Dataset excerpts:
⟨

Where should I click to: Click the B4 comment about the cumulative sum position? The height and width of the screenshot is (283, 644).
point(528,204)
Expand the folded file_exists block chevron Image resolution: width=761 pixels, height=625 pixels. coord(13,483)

⟩
⟨

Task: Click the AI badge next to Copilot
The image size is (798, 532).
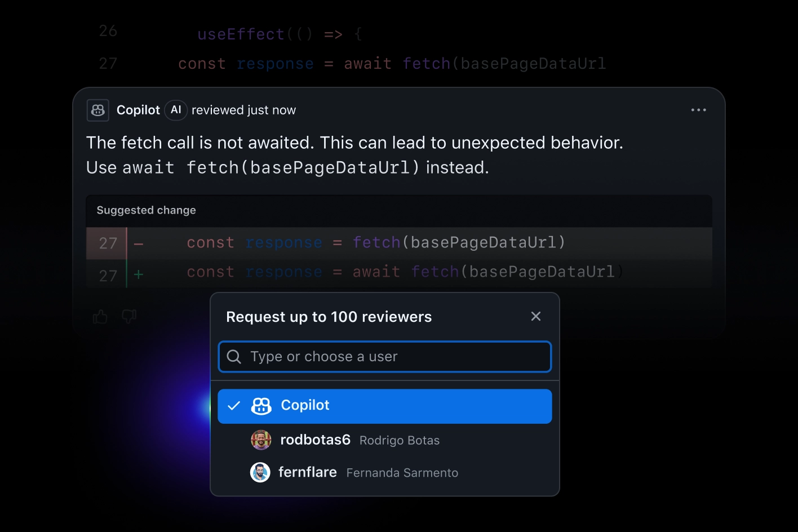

⟩
⟨

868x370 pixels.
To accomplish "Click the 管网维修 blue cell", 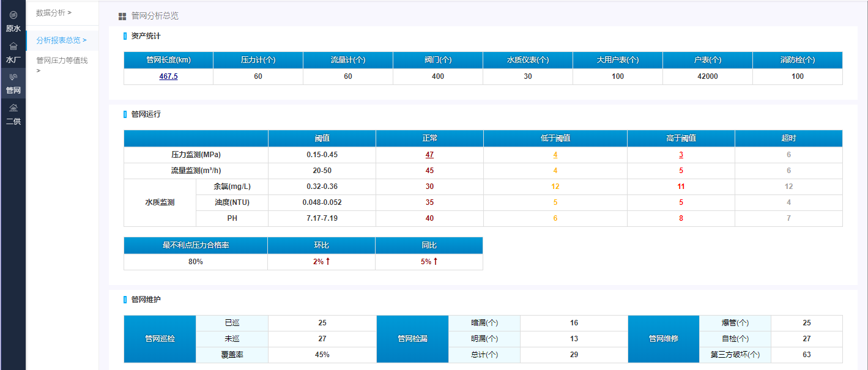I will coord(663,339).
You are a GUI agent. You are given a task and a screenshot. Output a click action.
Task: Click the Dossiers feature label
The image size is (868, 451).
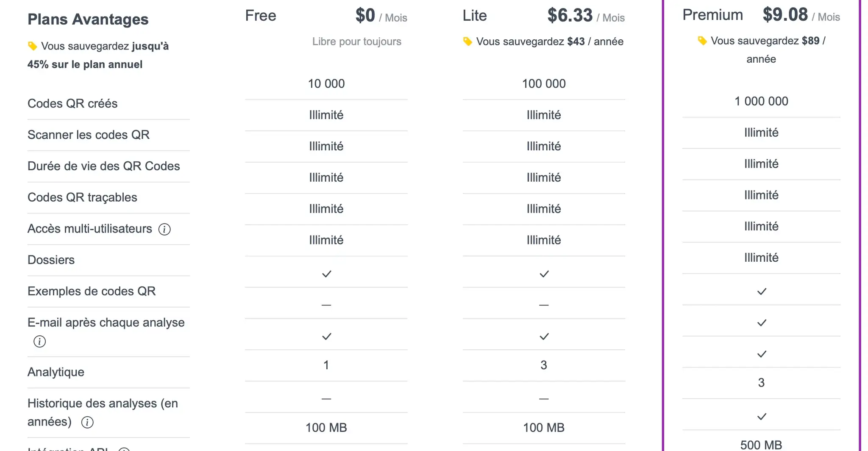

⟩

What the task requires:
Look through the material above and print exactly the lines from the one containing "Task: Click the AI badge next to Copilot" to the one containing "The image size is (798, 532).", both included, and nothing more.

Answer space:
Task: Click the AI badge next to Copilot
The image size is (798, 532).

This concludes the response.